The Construction of Probabilistic Wildfire Risk Estimates for Individual Real Estate Parcels for the Contiguous United States

TitleThe Construction of Probabilistic Wildfire Risk Estimates for Individual Real Estate Parcels for the Contiguous United States
Publication TypeJournal Article
Year of Publication2022
AuthorsKearns, EJ, Saah, D, Levine, CR, Lautenberger, C, Doherty, OM, Porter, JR, Amodeo, M, Rudeen, C, Woodward, KD, Johnson, GW, Markert, K, Shu, E, Freeman, N, Bauer, M, Lai, K, Hsieh, H, Wilson, B, McClenny, B, McMahon, A, Chishtie, F
Date Published08/2022
Keywordsclimate, fire model, fuels, ignition, property-level, technical reports and journal articles

The methodology used by the First Street Foundation Wildfire Model (FSF-WFM) to compute estimates of the 30-year, climate-adjusted aggregate wildfire hazard for the contiguous United States at 30 m horizontal resolution is presented. The FSF-WFM integrates several existing methods from the wildfire science community and implements computationally efficient and scalable modeling techniques to allow for new high-resolution, CONUS-wide hazard generation. Burn probability, flame length, and ember spread for the years 2022 and 2052 are computed from two ten-year representative Monte Carlo simulations of wildfire behavior, utilizing augmented LANDFIRE fuel estimates updated with all the available disturbance information.
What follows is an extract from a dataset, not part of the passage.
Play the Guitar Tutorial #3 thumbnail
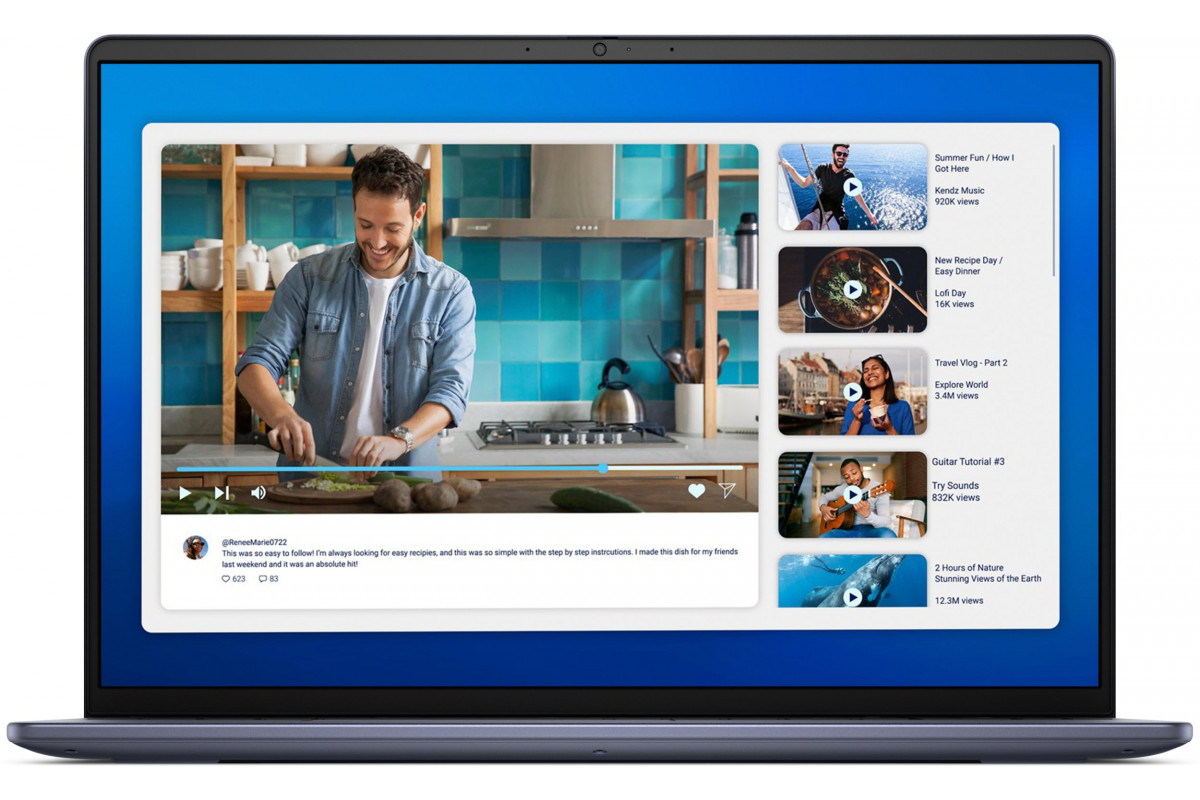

FSF-WFM utilizes ELMFIRE, an open-source, Rothermel-based wildfire behavior model, and multiple US Federal Government open data sources to drive the simulations. LANDFIRE non-burnable fuel classes within the wildland–urban interface (WUI) are replaced with fuel estimates from machine-learning models, trained on data from historical fires, to allow the propagation of wildfire through the WUI in the model. Historical wildfire ignition locations and NOAA’s hourly time series of surface weather at 2.5 km resolution are used to drive ELMFIRE to produce wildfire hazards representative of the 2022 and 2052 conditions at 30 m resolution, with the future weather conditions scaled to the IPCC CMIP5 RCP4.5 model ensemble predictions. Winds and vegetation were held constant between the 2022 and 2052 simulations, and climate change’s impacts on the future fuel conditions are the main contributors to the changes observed in the 2052 results. Non-zero wildfire exposure is estimated for 71.8 million out of 140 million properties across CONUS. Climate change impacts add another 11% properties to this non-zero exposure class over the next 30 years, with much of this change observed in the forested areas east of the Mississippi River. “Major” aggregate wildfire exposure of greater than 6% over the 30-year analysis period from 2022 to 2052 is estimated for 10.2 million properties. The FSF-WFM represents a notable contribution to the ability to produce property-specific, climate-adjusted wildfire risk assessments in the US.